Following the Merger, the Surviving Corporation, with all its purposes,
objects, rights, privileges, powers and franchises, shall continue, and the
Predecessor Companies shall cease to exist. The time the Merger becomes
effective is referred to herein as the "Effective Time." Prior to the filing of
the Certificate of Merger, the Closing shall take place at the offices of
Porter, Wright, Morris & Arthur, 41 South High Street, Columbus, Ohio 43215.

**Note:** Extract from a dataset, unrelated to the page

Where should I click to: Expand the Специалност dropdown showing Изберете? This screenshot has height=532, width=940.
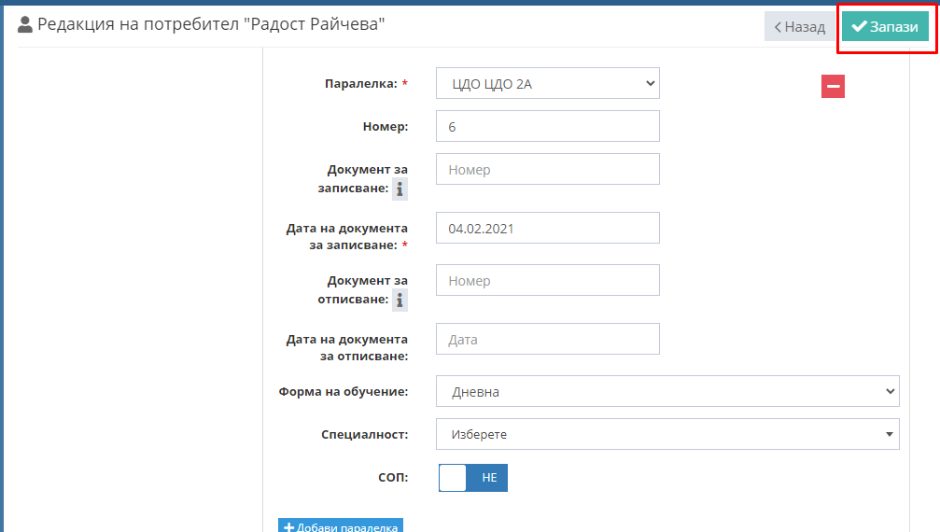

Section 2.02 EFFECTS OF THE MERGER. The Merger shall have the effects set
forth in the OGCL.
Section 2.03 ARTICLES OF INCORPORATION AND REGULATIONS. The Articles of
Incorporation of the Surviving Corporation shall be as set forth in
Exhibit 2.03(a). The Regulations of the Surviving Corporation shall be as set
forth in Exhibit 2.03(b).
Section 2.04 DIRECTORS AND OFFICERS. The directors and officers of the
Company immediately prior to the Effective Time shall be the initial directors
and officers of the Surviving Corporation. Any Designated Director who is not
already a director of the Company immediately prior to the Effective Time shall
be elected as a director of the Surviving Corporation. The Designated Directors
shall serve until their successors shall have been duly elected or appointed and
shall have qualified or until their earlier death, resignation or removal in
accordance with the Articles of Incorporation and Regulations of the Surviving
Corporation.
Section 2.05 CONVERSION; LOCKUP. At the Effective Time, by virtue of the
Merger and without any action on the part of the Surviving Corporation, any of
the Predecessor Companies, or the holder of any of the securities of the
Predecessor Companies (other than the approval and adoption of this Agreement by
the shareholders of each party in conformity with the law of the State of Ohio):
(a) Each share of capital stock of each of the Predecessor Companies
("Predecessor Company Shares") issued and outstanding shall be converted into
the right to receive the number of fully paid and nonassessable shares of common
stock, without par value, of the Surviving Corporation (the "Surviving
Corporation Shares") as set forth on Schedule 2.05(a).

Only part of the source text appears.